I hope this proves instructive regarding the crucial "objects
and references" underpinning of Python.  Still, there are of
course alternate approaches to your specific task than having
all those appends and pops from roll and recursion too.  My
personal favourite is looking at the lists you're generating
as rather transparent "base-N numbers of X digits each" where
X is dice and N is sides (you have a +1 to each digit, but
that's not crucial of course:-).  So just count from 0 to
N**X-1 with digit rollover, and you don't really need the
auxiliary list roll either:

def gen(sides, dice):
    results = []
    current = dice*[1]
    while 1:
        results.append(current[:])
        n = dice - 1
        while n>=0:
            current[n] += 1
            if current[n]<=sides: break
            current[n] = 1
            n -= 1
        else: break
    return results

Now:

>>> gen(4,2)
[[1, 1], [1, 2], [1, 3], [1, 4], [2, 1], [2, 2], [2, 3], [2, 4], [3, 1], [3,
2],
 [3, 3], [3, 4], [4, 1], [4, 2], [4, 3], [4, 4]]

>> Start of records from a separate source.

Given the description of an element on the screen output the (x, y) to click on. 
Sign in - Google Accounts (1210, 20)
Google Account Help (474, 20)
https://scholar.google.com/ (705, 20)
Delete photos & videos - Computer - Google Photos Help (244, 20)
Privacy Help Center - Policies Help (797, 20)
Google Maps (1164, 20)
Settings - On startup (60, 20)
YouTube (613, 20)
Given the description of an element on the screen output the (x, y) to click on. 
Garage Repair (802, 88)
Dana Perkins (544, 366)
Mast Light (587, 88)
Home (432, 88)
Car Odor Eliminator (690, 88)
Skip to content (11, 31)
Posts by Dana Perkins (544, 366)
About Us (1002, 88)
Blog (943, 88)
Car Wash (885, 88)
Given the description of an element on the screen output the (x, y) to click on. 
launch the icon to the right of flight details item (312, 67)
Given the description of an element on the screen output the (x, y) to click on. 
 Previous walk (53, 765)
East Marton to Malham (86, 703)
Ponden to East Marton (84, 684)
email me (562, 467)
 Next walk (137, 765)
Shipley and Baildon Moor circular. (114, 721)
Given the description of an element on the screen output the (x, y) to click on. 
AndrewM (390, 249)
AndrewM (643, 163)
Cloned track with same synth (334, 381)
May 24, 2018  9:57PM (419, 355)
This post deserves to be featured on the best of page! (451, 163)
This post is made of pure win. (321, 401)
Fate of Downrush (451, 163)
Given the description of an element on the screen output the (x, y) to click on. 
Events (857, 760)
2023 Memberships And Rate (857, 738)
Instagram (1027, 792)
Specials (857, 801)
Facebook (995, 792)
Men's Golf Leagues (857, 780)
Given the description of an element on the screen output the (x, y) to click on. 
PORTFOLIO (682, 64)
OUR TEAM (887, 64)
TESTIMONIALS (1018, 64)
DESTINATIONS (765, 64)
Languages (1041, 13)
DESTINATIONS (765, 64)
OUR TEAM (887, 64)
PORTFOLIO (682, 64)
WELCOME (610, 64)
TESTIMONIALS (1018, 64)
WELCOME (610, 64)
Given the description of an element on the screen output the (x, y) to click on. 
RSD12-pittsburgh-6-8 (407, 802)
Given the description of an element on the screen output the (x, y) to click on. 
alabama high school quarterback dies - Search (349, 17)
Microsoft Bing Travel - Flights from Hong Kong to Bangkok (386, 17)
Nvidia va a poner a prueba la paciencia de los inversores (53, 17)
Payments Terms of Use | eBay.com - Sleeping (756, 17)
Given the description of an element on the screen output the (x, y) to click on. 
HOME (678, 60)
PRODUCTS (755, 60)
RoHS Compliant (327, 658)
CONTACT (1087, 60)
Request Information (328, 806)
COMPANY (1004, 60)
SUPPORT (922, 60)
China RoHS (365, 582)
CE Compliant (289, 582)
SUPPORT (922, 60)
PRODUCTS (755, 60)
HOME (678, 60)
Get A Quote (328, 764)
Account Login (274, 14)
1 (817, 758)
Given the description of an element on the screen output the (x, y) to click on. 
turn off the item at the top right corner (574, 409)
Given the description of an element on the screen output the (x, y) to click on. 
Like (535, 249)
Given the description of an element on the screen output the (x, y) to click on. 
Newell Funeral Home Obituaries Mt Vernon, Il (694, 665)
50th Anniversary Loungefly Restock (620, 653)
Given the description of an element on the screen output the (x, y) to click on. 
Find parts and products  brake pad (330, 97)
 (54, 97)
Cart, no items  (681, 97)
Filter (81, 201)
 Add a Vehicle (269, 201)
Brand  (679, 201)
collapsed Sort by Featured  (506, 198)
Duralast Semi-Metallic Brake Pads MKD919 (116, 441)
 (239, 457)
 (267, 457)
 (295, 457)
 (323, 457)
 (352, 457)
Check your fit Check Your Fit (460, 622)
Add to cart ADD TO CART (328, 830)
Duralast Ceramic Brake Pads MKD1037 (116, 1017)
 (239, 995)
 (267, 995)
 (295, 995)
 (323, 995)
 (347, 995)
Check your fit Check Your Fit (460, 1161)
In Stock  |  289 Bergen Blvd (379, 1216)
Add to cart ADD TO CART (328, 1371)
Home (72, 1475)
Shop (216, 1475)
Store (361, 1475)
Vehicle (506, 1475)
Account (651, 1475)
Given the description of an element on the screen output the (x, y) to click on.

Personally, I find it clearest to frame such enumeration
problems as "counting in a certain base" (or sequence of
bases, if the dice have different number of sides), but
that's pretty much up to individual taste, of course;
there's no substantial performance difference.  (in a
few test runs with 6 6-sided dice gen tends to be 20%
or 30% faster on my box, i.e pretty much in the "don't
worry about it" field:-).  I like gen because it's more
flexible -- I can easily optimize by preallocation...:

def gen1(sides, dice):
    results = [0]*(sides**dice)
    current = dice*[1]
    i = 0
    while 1:
        results[i] = current[:]
        i += 1
        n = dice - 1
        while n>=0:
            current[n] += 1
            if current[n]<=sides: break
            current[n] = 1
            n -= 1
        else: break
    return results

for a further 30%-or-so speedup -- and now gen1 is
being almost twice as fast as generate, which may
be already in the useful-speedup zone in some cases
(those in which this generation is the bottleneck
of some important operation of your program).  Or,
when I want flexibility instead, I can more easily
wrap gen up as a class with a __getitem__, so it
can be used as the sequence in a for statement (in
Python 2.2 this is not so important, thanks to
generator iterators, but sometimes it may be useful
to keep compatibility with older Python versions).

Generalizing to differently-sided dice is easier --
imagine sides is a sequence of dice items, each
a number giving the # sides of that specific die,
then all the changes you need (e.g. to gen1) are:

def gen2(sides, dice):
    import operator
    assert len(sides)==dice
    results = [0]*reduce(operator.mul,sides)
    current = dice*[1]
    i = 0
    while 1:
        results[i] = current[:]
        i += 1
        n = dice - 1
        while n>=0:
            current[n] += 1
            if current[n]<=sides[n]: break
            current[n] = 1
            n -= 1
        else: break
    return results

basically just testing vs sides[n] rather
than a single number 'sides', and a tiny bit
more work at startup for pre-allocation.

But I'm sure the recursive approach must have
some advantages too, if it's clearer to you or
more flexible along axes that matter to you.